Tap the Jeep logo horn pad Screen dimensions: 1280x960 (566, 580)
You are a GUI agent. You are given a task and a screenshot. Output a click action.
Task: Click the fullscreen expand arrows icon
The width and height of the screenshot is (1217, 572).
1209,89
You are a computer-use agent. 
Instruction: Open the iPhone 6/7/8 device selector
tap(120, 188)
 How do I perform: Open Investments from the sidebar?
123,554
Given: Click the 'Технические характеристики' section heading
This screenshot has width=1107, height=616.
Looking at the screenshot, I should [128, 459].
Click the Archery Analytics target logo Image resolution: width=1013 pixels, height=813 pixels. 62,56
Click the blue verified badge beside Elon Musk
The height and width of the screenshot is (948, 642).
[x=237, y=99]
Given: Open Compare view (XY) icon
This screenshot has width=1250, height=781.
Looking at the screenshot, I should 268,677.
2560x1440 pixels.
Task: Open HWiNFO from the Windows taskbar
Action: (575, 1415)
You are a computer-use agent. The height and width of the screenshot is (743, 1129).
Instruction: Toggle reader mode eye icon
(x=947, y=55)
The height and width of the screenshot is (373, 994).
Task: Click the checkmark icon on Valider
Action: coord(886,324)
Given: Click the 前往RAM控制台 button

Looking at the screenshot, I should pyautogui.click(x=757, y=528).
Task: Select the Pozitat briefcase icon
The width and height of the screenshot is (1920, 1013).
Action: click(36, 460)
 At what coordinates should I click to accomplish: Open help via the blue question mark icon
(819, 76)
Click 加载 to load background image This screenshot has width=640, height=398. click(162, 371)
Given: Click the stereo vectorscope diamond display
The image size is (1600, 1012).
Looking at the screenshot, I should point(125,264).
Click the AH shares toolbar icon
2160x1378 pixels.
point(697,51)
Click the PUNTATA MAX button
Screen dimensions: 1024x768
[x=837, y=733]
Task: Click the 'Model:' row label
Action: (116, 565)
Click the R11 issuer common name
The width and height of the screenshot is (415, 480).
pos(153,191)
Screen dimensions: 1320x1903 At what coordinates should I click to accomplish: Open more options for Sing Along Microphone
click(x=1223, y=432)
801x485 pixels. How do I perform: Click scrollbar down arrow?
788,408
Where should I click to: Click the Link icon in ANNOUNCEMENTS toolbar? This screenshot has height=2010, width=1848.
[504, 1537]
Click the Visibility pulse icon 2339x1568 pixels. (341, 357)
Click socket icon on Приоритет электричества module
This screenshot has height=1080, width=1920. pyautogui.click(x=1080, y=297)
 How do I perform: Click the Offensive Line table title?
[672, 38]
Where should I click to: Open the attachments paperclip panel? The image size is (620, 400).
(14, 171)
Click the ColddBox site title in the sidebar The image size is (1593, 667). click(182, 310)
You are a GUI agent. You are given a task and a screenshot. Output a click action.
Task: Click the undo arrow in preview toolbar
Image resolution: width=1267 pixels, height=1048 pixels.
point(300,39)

◇ ◇ ◇ ◇ ◇ ◇ ◇

What you have to do: Can you write out all the entries again with "GUI agent" replaced by "desktop assistant" and everything else left the same?

Written response:
Tap the Jeep logo horn pad Screen dimensions: 1280x960 (566, 580)
You are a desktop assistant. You are given a task and a screenshot. Output a click action.
Task: Click the fullscreen expand arrows icon
The width and height of the screenshot is (1217, 572).
1209,89
You are a computer-use agent. 
Instruction: Open the iPhone 6/7/8 device selector
tap(120, 188)
 How do I perform: Open Investments from the sidebar?
123,554
Given: Click the 'Технические характеристики' section heading
This screenshot has width=1107, height=616.
Looking at the screenshot, I should [128, 459].
Click the Archery Analytics target logo Image resolution: width=1013 pixels, height=813 pixels. 62,56
Click the blue verified badge beside Elon Musk
The height and width of the screenshot is (948, 642).
[x=237, y=99]
Given: Open Compare view (XY) icon
This screenshot has width=1250, height=781.
Looking at the screenshot, I should 268,677.
2560x1440 pixels.
Task: Open HWiNFO from the Windows taskbar
Action: (575, 1415)
You are a computer-use agent. The height and width of the screenshot is (743, 1129).
Instruction: Toggle reader mode eye icon
(x=947, y=55)
The height and width of the screenshot is (373, 994).
Task: Click the checkmark icon on Valider
Action: coord(886,324)
Given: Click the 前往RAM控制台 button

Looking at the screenshot, I should pyautogui.click(x=757, y=528).
Task: Select the Pozitat briefcase icon
The width and height of the screenshot is (1920, 1013).
Action: click(36, 460)
 At what coordinates should I click to accomplish: Open help via the blue question mark icon
(819, 76)
Click 加载 to load background image This screenshot has width=640, height=398. click(162, 371)
Given: Click the stereo vectorscope diamond display
The image size is (1600, 1012).
Looking at the screenshot, I should point(125,264).
Click the AH shares toolbar icon
2160x1378 pixels.
point(697,51)
Click the PUNTATA MAX button
Screen dimensions: 1024x768
[x=837, y=733]
Task: Click the 'Model:' row label
Action: (116, 565)
Click the R11 issuer common name
The width and height of the screenshot is (415, 480).
pos(153,191)
Screen dimensions: 1320x1903 At what coordinates should I click to accomplish: Open more options for Sing Along Microphone
click(x=1223, y=432)
801x485 pixels. How do I perform: Click scrollbar down arrow?
788,408
Where should I click to: Click the Link icon in ANNOUNCEMENTS toolbar? This screenshot has height=2010, width=1848.
[504, 1537]
Click the Visibility pulse icon 2339x1568 pixels. (341, 357)
Click socket icon on Приоритет электричества module
This screenshot has height=1080, width=1920. pyautogui.click(x=1080, y=297)
 How do I perform: Click the Offensive Line table title?
[672, 38]
Where should I click to: Open the attachments paperclip panel? The image size is (620, 400).
(14, 171)
Click the ColddBox site title in the sidebar The image size is (1593, 667). click(182, 310)
You are a desktop assistant. You are given a task and a screenshot. Output a click action.
Task: Click the undo arrow in preview toolbar
Image resolution: width=1267 pixels, height=1048 pixels.
point(300,39)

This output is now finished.